Le marché a validé la démonstration. En novembre 2013, Balloon Dog (Orange) est adjugé 58,4 millions de dollars chez Christie’s à New York, un record mondial pour une œuvre d’artiste vivant, que Koons battra lui-même en 2019 avec Rabbit, à 91,1 millions de dollars.
Pourquoi cette rencontre tombe juste
Hublot ne découvre pas l’art contemporain. Depuis quinze ans, la maison en a fait un terrain d’expérimentation permanent, de ses collaborations avec Daniel Arsham aux éditions successives signées Takashi Murakami.
La filiation avec Koons est plus profonde qu’un simple habillage. Les deux trajectoires convergent vers 1980 : l’année où Hublot impose l’association de l’or et du caoutchouc, et où l’artiste américain entame sa redéfinition de l’art contemporain. Même goût de la tension résolue en forme, même exigence de finition derrière une apparente légèreté.
« Derrière l’apparente simplicité et la dimension ludique de cette création se cache un remarquable travail d’ingénierie, de savoir-faire et de précision », résume Julien Tornare, CEO de Hublot. « Chaque composant a été réinventé, remodelé et perfectionné. »

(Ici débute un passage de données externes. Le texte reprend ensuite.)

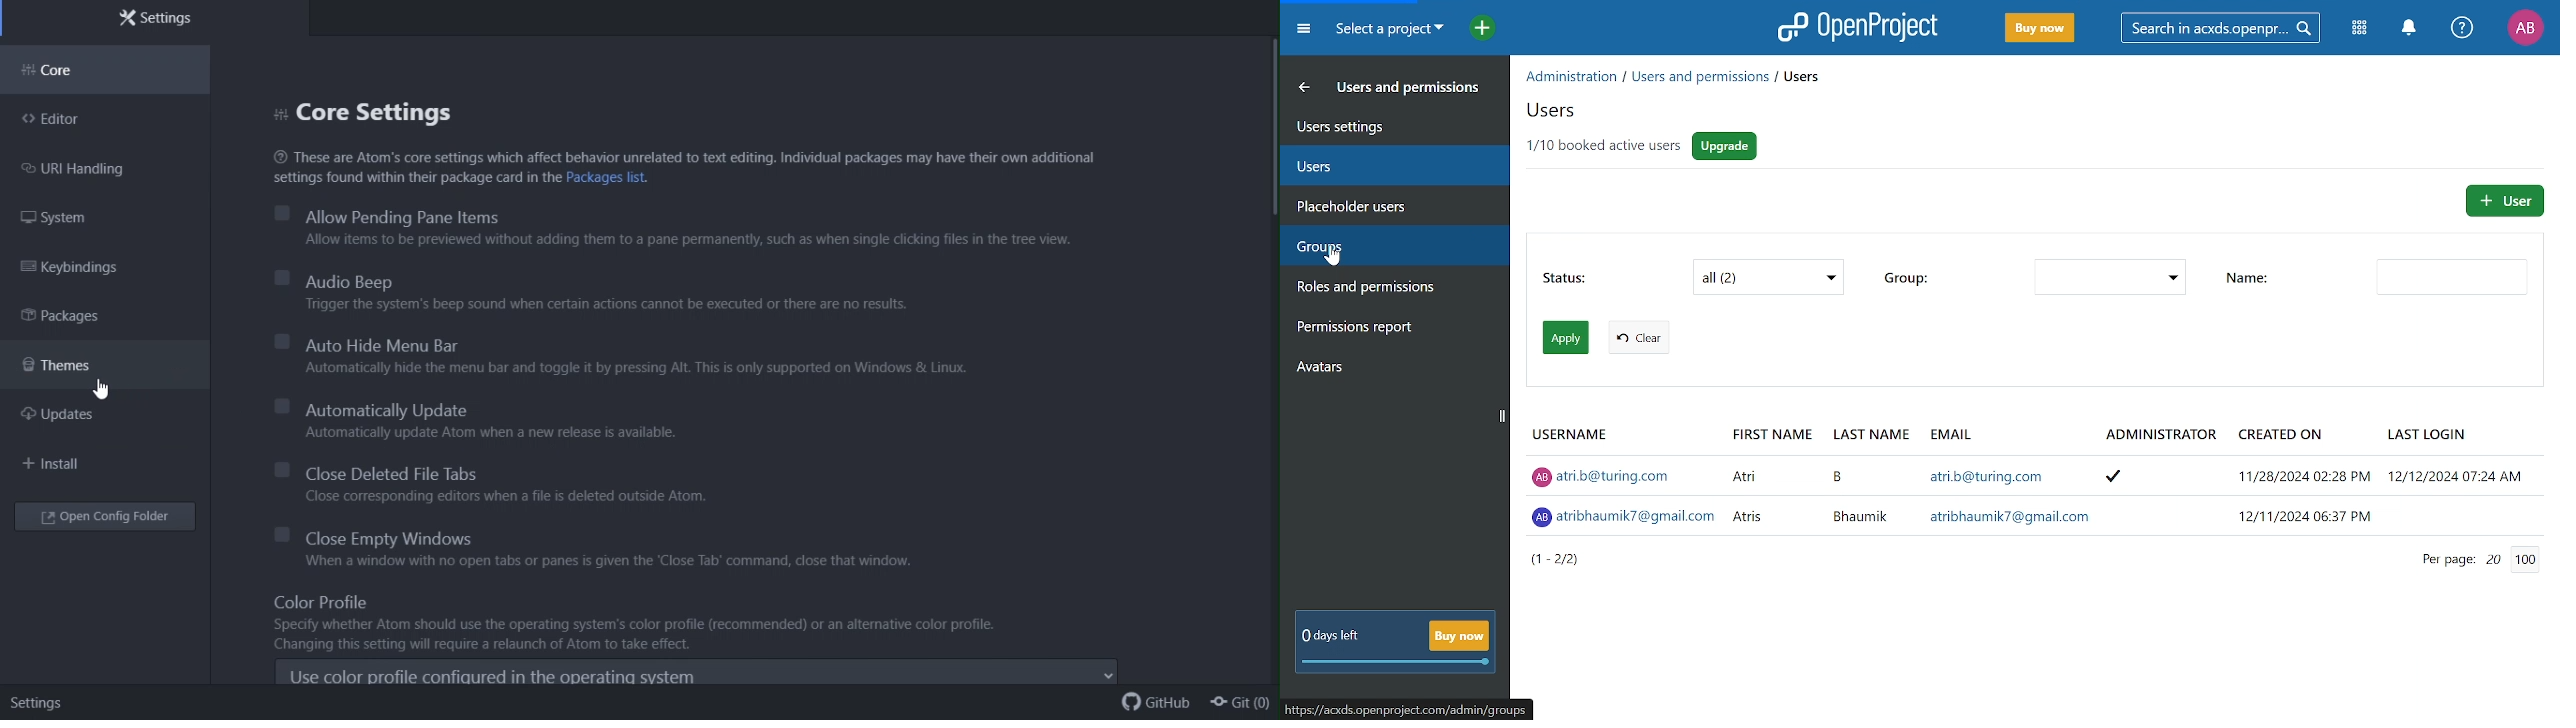  I want to click on themes, so click(75, 362).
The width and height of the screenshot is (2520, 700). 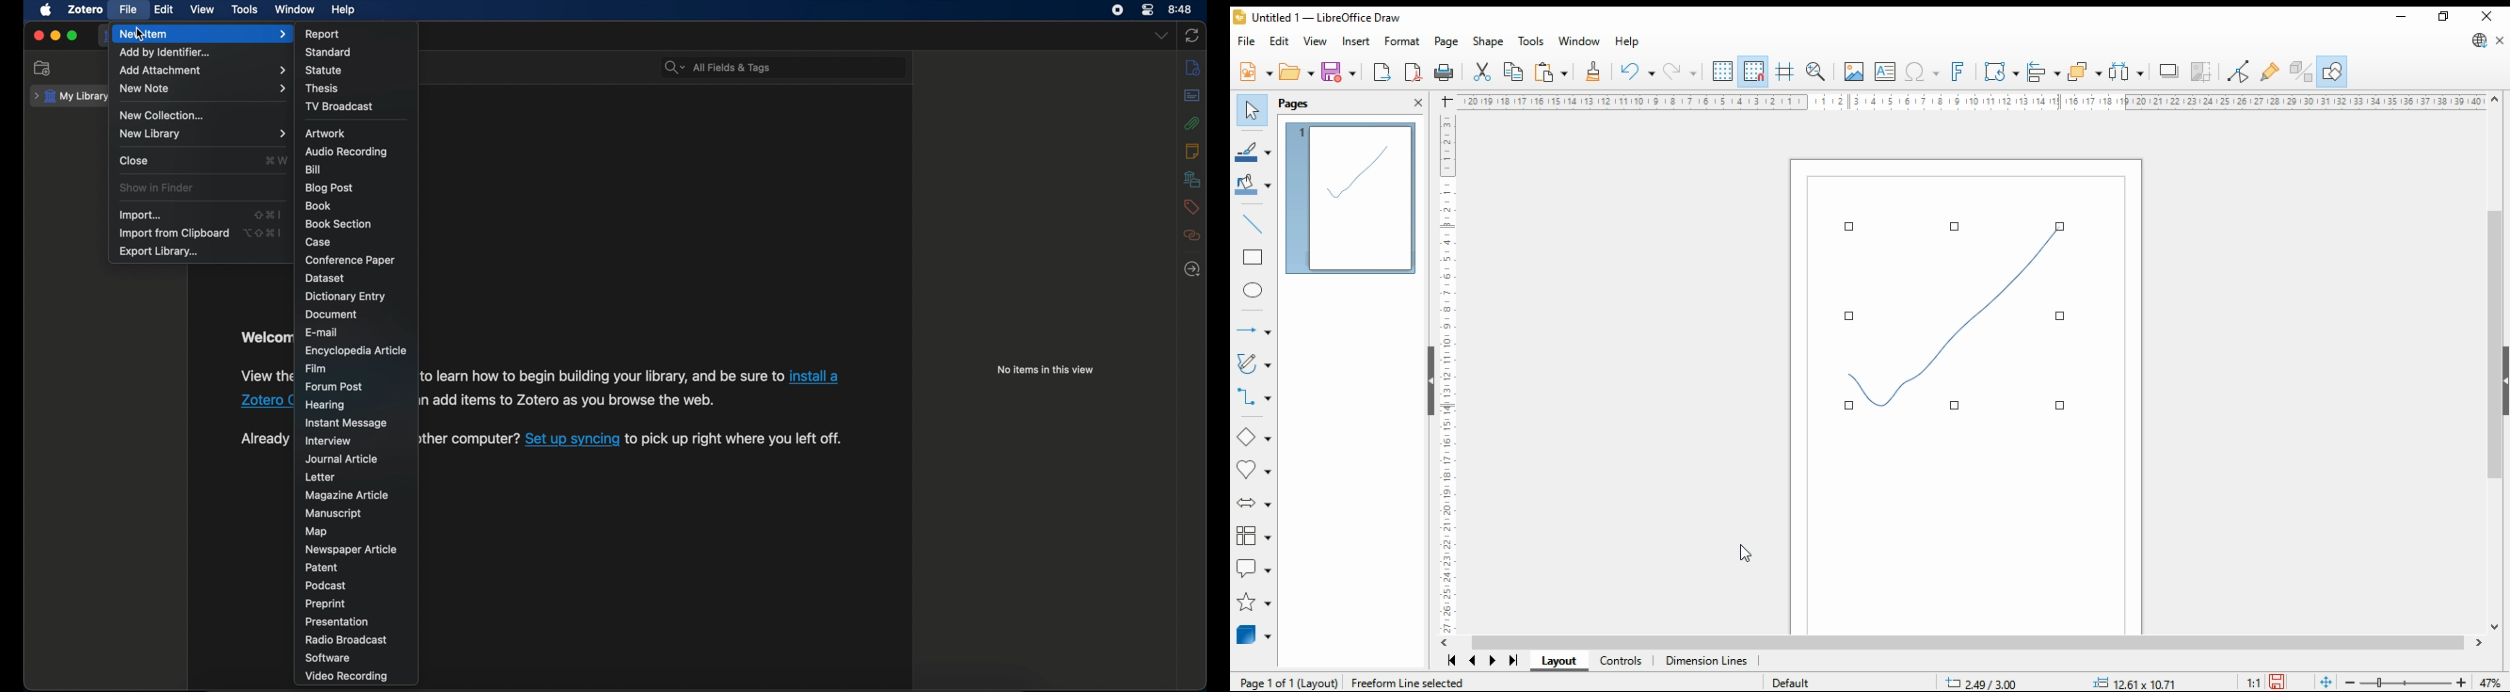 I want to click on control center, so click(x=1148, y=10).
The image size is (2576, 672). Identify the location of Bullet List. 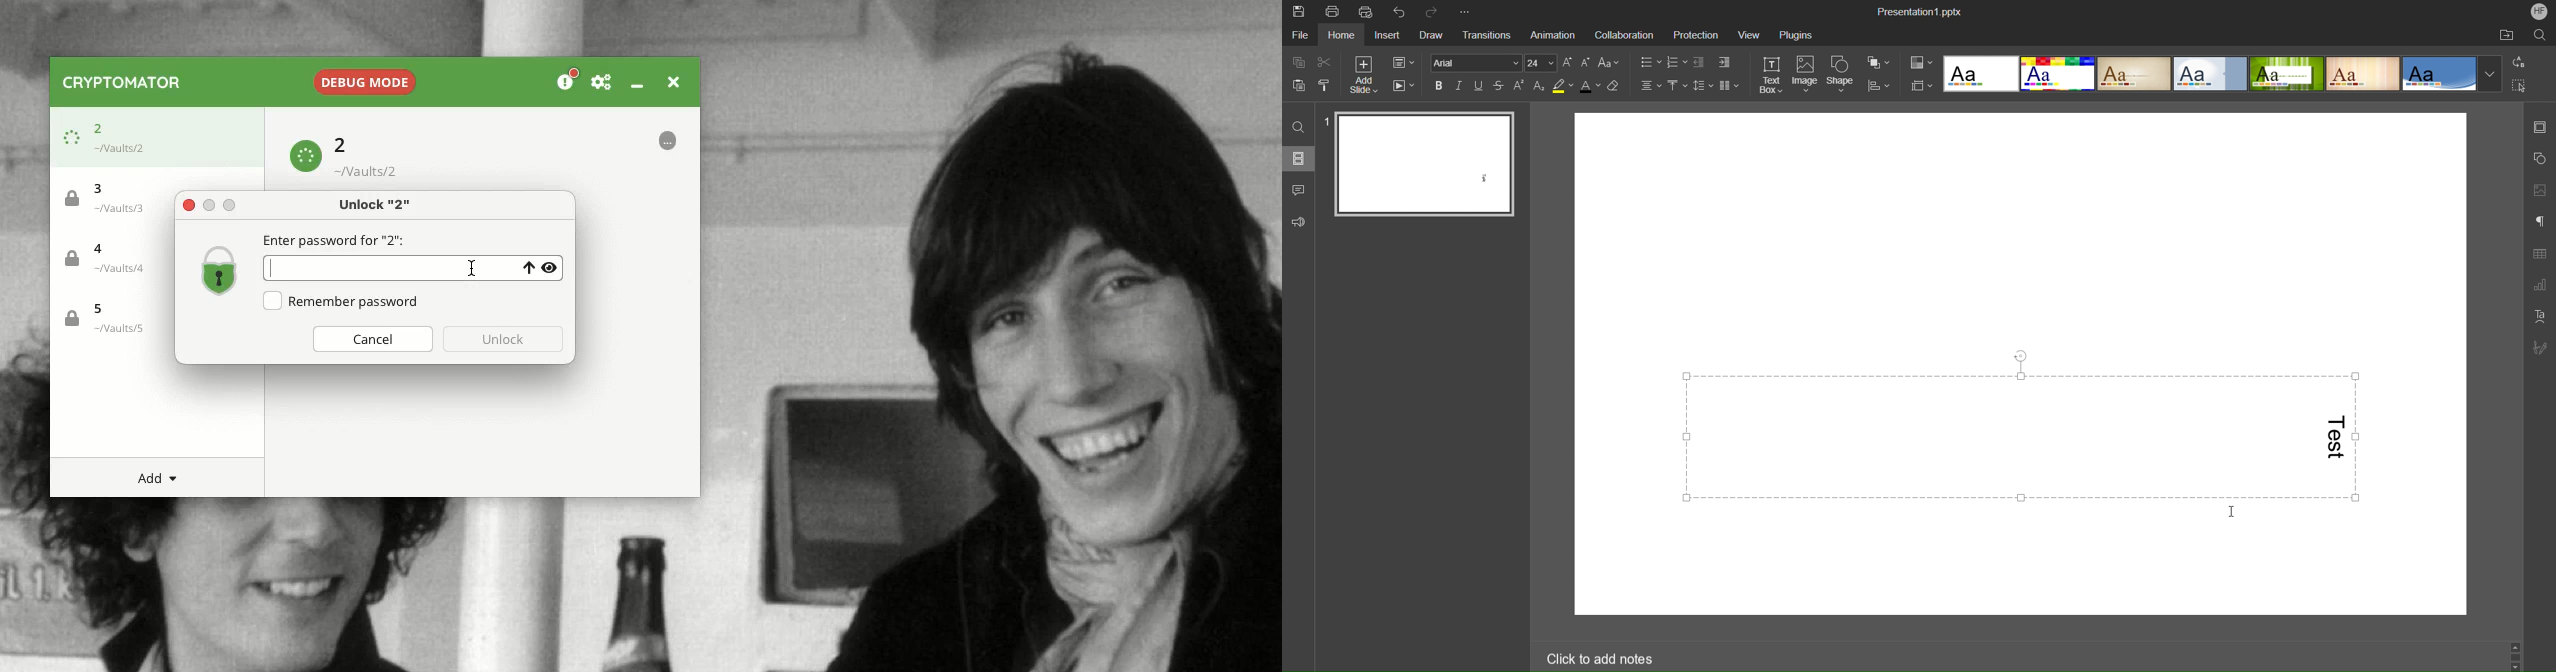
(1649, 62).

La MP-14 Origin, l’autre montre de la collaboration
La Classic Fusion Balloon Dog n’arrive pas seule. Hublot a lancé le même jour la MP-14 Origin by Jeff Koons, limitée à 30 exemplaires, construite en saphir, titane et or blanc serti de pierres précieuses. Elle inaugure surtout le premier tourbillon central à remontage automatique de la maison. Là où le Balloon Dog joue l’enfance et la couleur, la MP-14 met en scène l’instant originel de l’Univers. Deux registres, une même obsession pour la transformation.
Reste l’écrin, qui vaut à lui seul le détour : un coffret inspiré de la sculpture, avec un chien chromé assorti à la teinte du modèle et des surfaces peintes à l’effet caoutchouc. Chez Koons comme chez Hublot, l’emballage fait partie de l’œuvre. Ceux qui suivent les vitrines de la place horlogère luxembourgeoise savent que ce genre de pièce ne reste jamais longtemps en réserve.